Fast-paced graphic storytelling and stunning full-color illustrations combine in an action-packed retelling of the heroic Robin Hood story.

How did Robin of Loxley become Robin Hood? Why did he choose to fight injustice instead of robbing for his own gain? Expressive and gritty, this graphic novel whisks readers back to Crusades-era England, where the Sheriff of Nottingham rules with an iron fist, and in the haunted heart of Sherwood Forest, a defiant rogue — with the help of his men and the lovely Maid Marian — disguises himself to become an outlaw. Lively language and illustrations follow the legendary hero as he champions the poor and provokes a high-stakes vendetta in a gripping adventure sure to draw a new generation of readers.

ReviewOutlaw is a somewhat darker take on the Robin Hood tale, starring a Robin who is mature and somewhat bitter from his childhood experiences and his role in the Crusades.  He is, however, a complete badass, and will satisfy readers who like their legendary figures tough in battle, witty with their enemies, and suave with the ladies.  The plot offers few surprises, following standard escapades as Robin crosses paths with Guy of Gisburne and the Sheriff of Nottingham and woos the Lady Marian.  Its greatest claim to originality is its medium—the graphic novel.  Readers can see as Robin waylays travelers and breaks into the Sheriff’s home.

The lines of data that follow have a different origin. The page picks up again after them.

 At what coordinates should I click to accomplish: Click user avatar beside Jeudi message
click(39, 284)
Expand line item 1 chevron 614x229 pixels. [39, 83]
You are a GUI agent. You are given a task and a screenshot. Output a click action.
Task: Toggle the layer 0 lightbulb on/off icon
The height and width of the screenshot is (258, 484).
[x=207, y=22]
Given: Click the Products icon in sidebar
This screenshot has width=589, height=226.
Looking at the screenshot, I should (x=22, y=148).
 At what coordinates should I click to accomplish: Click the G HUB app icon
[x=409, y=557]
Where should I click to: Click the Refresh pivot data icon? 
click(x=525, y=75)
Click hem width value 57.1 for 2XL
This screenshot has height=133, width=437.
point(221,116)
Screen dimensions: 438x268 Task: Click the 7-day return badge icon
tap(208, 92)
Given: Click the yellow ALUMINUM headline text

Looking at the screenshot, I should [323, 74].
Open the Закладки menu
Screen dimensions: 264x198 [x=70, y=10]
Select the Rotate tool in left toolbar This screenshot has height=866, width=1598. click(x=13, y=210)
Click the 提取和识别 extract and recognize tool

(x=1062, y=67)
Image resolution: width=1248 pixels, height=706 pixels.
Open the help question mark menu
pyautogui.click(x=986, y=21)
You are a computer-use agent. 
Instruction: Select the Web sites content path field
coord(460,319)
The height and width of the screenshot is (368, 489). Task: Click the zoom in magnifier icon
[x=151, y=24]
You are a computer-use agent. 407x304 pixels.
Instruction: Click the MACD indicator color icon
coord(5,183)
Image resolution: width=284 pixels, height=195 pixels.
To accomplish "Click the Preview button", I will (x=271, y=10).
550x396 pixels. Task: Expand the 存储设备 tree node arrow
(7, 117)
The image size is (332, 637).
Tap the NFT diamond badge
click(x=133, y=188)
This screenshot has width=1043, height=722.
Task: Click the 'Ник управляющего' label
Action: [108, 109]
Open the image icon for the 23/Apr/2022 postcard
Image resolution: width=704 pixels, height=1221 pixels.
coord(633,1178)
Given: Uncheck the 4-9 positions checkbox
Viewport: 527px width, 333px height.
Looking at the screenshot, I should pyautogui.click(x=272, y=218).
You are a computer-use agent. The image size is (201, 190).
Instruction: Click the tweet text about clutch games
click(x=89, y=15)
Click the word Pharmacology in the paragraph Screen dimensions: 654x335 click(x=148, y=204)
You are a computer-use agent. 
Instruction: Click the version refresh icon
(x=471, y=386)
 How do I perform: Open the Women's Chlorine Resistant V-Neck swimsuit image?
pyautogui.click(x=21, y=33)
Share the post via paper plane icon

When the story does depart from more traditional Robin Hood elements to original ones, the plotlines seems out of place.  The book opens with Robin as a child, in an attempt to build something of a backstory for him.  If anyone ever wanted to know exactly how Robin became good with a bow, or when he first romanticized the idea of becoming an outlaw, the answers are here.   These moments are referenced frequently as Robin experiences flashbacks about them, and they are clearly meant to move the audience.  They also humanize Robin, and he becomes less than legend in this book.

The book further departs from tradition by introducing an element of the supernatural.  Sherwood, it seems, is haunted.  No one can find Robin’s band because they are too fearful to enter the woods and look.  Unfortunately, there is only a single encounter with spirits, near the beginning of the story, and then the matter is dropped.  The subsequent absence of what had promised to be a major component of the book and Robin’s life is noticeable and could leave readers dissatisfied.

In terms of artwork, the first panel is spectacularly immersive, featuring a hooded outlaw perched among the branches of a large tree, seemingly aiming his bow straight at the reader as he demands a toll before he or she can move on.  Unfortunately, this is the illustrator’s most brilliant moment, as the panels following never again incorporate the reader directly into the story or generally add much the text itself could not accomplish.  Most of the panels are dark, making it difficult sometimes to tell which characters are speaking or what is happening in general.  This can build an atmosphere of confusion for the reader that is fitting for a story based around conspiracies, but it also means that often there is not really much to look at.

Mostly, Outlaw stands on readers’ already formed love of the Robin Hood tale.  The artwork has some interesting features, when visible, but readers will probably not be poring over it.  The dialogue vacillates between being sassy and awkwardly phrased.  The plot is fun—but it is standard.  Barring the addition of Robin’s childhood years, most of it has been done before, in greater length and detail.  Outlaw could serve as a fun introduction to Robin Hood, to familiarize young readers with the general idea of the story, or it could be a fun read for those interested in comparing different Robin Hood versions.   In both cases, it needs to be read in comparison with other Robin Hood books because it is simply not remarkable enough to stand on its own.